The applicant relied on several authorities in support of a proposition that the sentence was manifestly excessive. Firstly, reliance was placed on the passage from the judgment of Justice Hayne in AB v The Queen, where there was a discussion about the benefits available to offenders who confess to a crime. In particular, reliance was placed on the observations that an offender who brings to the notice of authorities criminal conduct that was not previously known and confesses to that conduct is generally to be treated more leniently than an offender who pleads guilty to offences that were known. Justice Hayne also said that the offender who confesses to what was an unknown crime may properly be said to merit special leniency on the basis that such a confession would often be seen as exhibiting remorse and contrition.
On one view of what Justice Hayne said, he was saying that the case deserving most benefit was one where a person not under suspicion confesses spontaneously to a crime he has committed. The category into which the applicant falls is an intermediate one where his involvement in criminal conduct has been discovered, but he confessed to a wider scope of conduct than was immediately known to the police. Nevertheless, it is true that he is entitled to a degree of consideration that adequately recognises that his cooperation with the police expanded the extent of his liability.
Turning to the authorities, R v Brown [2004] QCA 229 involved trafficking over a period of 14 months, to which police attention was drawn by a large number of electronic mail orders for sums that suggested an intention to evade the financial transaction reporting obligations under Commonwealth law. $700,000 was spent in purchasing cannabis and forensic financial analysis suggested unexplained income of about $1.3 million. The applicant had a minor history of fraud offences. The offence of trafficking, like the present case, involved importation of cannabis from South Australia. It was described as a cross-border operation of a sophisticated kind involving significant sums of money. She also had continued the business after her husband was taken into custody in New South Wales. She was sentenced to seven years imprisonment on a plea of guilty, with a parole eligibility date after three years.
In R v Parsons and Sanders [1999] QCA 402, Parsons was described as the head of a chain that distributed cannabis sourced from Papua New Guinea in quantities that were substantial, although not precisely quantified. He was arrested after supplying 20 kilograms for $100,000 to an undercover police officer, which he agreed to do monthly. There was also talk on surveillance tapes about supplying 40 kilograms per month.

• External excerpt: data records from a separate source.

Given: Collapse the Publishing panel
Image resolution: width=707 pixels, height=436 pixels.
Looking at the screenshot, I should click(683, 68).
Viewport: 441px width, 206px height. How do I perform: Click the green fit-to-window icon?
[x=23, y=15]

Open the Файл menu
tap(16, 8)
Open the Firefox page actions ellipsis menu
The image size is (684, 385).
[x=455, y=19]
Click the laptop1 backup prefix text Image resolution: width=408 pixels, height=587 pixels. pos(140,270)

Parsons had a substantial number of criminal convictions but the most serious of those had apparently occurred some 25 years prior to sentence. He was sentenced to eight years imprisonment with a parole eligibility date after three and a half years. Those two cases were relied on by both counsel in support of their respective position.
The applicant also relied on R v Cacopardo, Cacopardo and D'Ortona [1997] QCA 88 and R v Kennedy and Watkins; ex parte A-G of Queensland [2002] QCA 26, at least in the written submissions. The former was a rather different sort of case from the present case. There was an Attorney-General's appeal against sentence in relation to each offender and an application for leave to appeal against sentence by D'Ortona. All accused were involved to varying degrees in the cultivation of a crop of cannabis from the proceeds of which each received $200,000. The Cacopardos, who were father and son, were sentenced after going to trial effectively to eight years imprisonment and five years imprisonment respectively for trafficking, and D'Ortona to eight years imprisonment with a non-parole period of three and a half years after pleading guilty. All had significant criminal histories. It was held that the sentences imposed were within the range of a sound sentencing discretion and the Attorney General's appeals and D'Ortona's application were therefore dismissed.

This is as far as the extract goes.